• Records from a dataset
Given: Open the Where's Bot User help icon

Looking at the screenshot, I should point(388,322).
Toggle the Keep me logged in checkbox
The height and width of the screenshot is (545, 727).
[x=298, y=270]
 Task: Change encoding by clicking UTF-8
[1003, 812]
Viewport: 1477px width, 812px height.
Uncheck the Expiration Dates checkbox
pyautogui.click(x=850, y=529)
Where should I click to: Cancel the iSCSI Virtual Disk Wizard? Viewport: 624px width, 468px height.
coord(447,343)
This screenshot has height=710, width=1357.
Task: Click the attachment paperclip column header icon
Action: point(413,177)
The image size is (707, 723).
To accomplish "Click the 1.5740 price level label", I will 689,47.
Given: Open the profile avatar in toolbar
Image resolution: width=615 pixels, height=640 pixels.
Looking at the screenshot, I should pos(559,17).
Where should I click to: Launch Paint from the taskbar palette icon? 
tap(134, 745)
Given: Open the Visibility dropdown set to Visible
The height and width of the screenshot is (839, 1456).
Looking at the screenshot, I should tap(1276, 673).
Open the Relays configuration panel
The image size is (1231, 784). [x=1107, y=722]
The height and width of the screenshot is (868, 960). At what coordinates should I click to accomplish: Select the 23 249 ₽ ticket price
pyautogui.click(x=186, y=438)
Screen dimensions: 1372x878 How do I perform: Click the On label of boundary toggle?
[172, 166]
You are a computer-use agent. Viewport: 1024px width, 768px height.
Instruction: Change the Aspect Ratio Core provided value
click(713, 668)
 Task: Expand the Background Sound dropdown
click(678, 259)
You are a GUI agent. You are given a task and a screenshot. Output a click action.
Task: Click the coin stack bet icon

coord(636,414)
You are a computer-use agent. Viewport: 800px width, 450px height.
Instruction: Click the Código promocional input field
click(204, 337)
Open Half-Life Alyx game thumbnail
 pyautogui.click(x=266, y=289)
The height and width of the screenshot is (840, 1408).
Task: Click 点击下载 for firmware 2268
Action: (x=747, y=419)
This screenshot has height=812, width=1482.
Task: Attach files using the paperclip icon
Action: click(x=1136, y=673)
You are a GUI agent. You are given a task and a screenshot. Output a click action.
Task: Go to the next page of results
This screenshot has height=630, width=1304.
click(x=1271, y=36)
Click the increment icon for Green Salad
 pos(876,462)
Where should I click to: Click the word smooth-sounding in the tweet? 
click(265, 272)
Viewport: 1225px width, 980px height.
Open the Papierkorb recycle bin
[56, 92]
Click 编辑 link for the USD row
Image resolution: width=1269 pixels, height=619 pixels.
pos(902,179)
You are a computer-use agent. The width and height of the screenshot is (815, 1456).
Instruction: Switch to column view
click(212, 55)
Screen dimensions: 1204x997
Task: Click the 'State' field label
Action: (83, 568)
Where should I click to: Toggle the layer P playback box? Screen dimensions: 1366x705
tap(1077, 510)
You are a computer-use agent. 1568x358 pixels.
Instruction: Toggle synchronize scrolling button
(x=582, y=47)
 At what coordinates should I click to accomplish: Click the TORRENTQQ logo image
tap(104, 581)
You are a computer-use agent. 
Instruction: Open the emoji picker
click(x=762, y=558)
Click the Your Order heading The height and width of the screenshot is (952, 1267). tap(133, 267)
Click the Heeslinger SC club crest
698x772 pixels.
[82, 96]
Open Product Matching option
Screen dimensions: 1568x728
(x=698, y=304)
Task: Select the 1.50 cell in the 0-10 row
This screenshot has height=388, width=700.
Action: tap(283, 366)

• Exercise aim
Rewrite the records above so that each "Where should I click to:" becomes "Where do I click to:", with nothing else altered.

• The completed task
Given: Open the Where's Bot User help icon

Looking at the screenshot, I should point(388,322).
Toggle the Keep me logged in checkbox
The height and width of the screenshot is (545, 727).
[x=298, y=270]
 Task: Change encoding by clicking UTF-8
[1003, 812]
Viewport: 1477px width, 812px height.
Uncheck the Expiration Dates checkbox
pyautogui.click(x=850, y=529)
Where do I click to: Cancel the iSCSI Virtual Disk Wizard? Viewport: 624px width, 468px height.
coord(447,343)
This screenshot has height=710, width=1357.
Task: Click the attachment paperclip column header icon
Action: point(413,177)
The image size is (707, 723).
To accomplish "Click the 1.5740 price level label", I will 689,47.
Given: Open the profile avatar in toolbar
Image resolution: width=615 pixels, height=640 pixels.
Looking at the screenshot, I should pos(559,17).
Where do I click to: Launch Paint from the taskbar palette icon? 
tap(134, 745)
Given: Open the Visibility dropdown set to Visible
The height and width of the screenshot is (839, 1456).
Looking at the screenshot, I should tap(1276, 673).
Open the Relays configuration panel
The image size is (1231, 784). [x=1107, y=722]
The height and width of the screenshot is (868, 960). At what coordinates should I click to accomplish: Select the 23 249 ₽ ticket price
pyautogui.click(x=186, y=438)
Screen dimensions: 1372x878 How do I perform: Click the On label of boundary toggle?
[172, 166]
You are a computer-use agent. Viewport: 1024px width, 768px height.
Instruction: Change the Aspect Ratio Core provided value
click(713, 668)
 Task: Expand the Background Sound dropdown
click(678, 259)
You are a GUI agent. You are given a task and a screenshot. Output a click action.
Task: Click the coin stack bet icon

coord(636,414)
You are a computer-use agent. Viewport: 800px width, 450px height.
Instruction: Click the Código promocional input field
click(204, 337)
Open Half-Life Alyx game thumbnail
 pyautogui.click(x=266, y=289)
The height and width of the screenshot is (840, 1408).
Task: Click 点击下载 for firmware 2268
Action: (x=747, y=419)
This screenshot has height=812, width=1482.
Task: Attach files using the paperclip icon
Action: click(x=1136, y=673)
You are a GUI agent. You are given a task and a screenshot. Output a click action.
Task: Go to the next page of results
This screenshot has height=630, width=1304.
click(x=1271, y=36)
Click the increment icon for Green Salad
 pos(876,462)
Where do I click to: Click the word smooth-sounding in the tweet? 
click(265, 272)
Viewport: 1225px width, 980px height.
Open the Papierkorb recycle bin
[56, 92]
Click 编辑 link for the USD row
Image resolution: width=1269 pixels, height=619 pixels.
pos(902,179)
You are a computer-use agent. The width and height of the screenshot is (815, 1456).
Instruction: Switch to column view
click(212, 55)
Screen dimensions: 1204x997
Task: Click the 'State' field label
Action: (83, 568)
Where do I click to: Toggle the layer P playback box? Screen dimensions: 1366x705
tap(1077, 510)
You are a computer-use agent. 1568x358 pixels.
Instruction: Toggle synchronize scrolling button
(x=582, y=47)
 At what coordinates should I click to accomplish: Click the TORRENTQQ logo image
tap(104, 581)
You are a computer-use agent. 
Instruction: Open the emoji picker
click(x=762, y=558)
Click the Your Order heading The height and width of the screenshot is (952, 1267). tap(133, 267)
Click the Heeslinger SC club crest
698x772 pixels.
[82, 96]
Open Product Matching option
Screen dimensions: 1568x728
(x=698, y=304)
Task: Select the 1.50 cell in the 0-10 row
This screenshot has height=388, width=700.
Action: tap(283, 366)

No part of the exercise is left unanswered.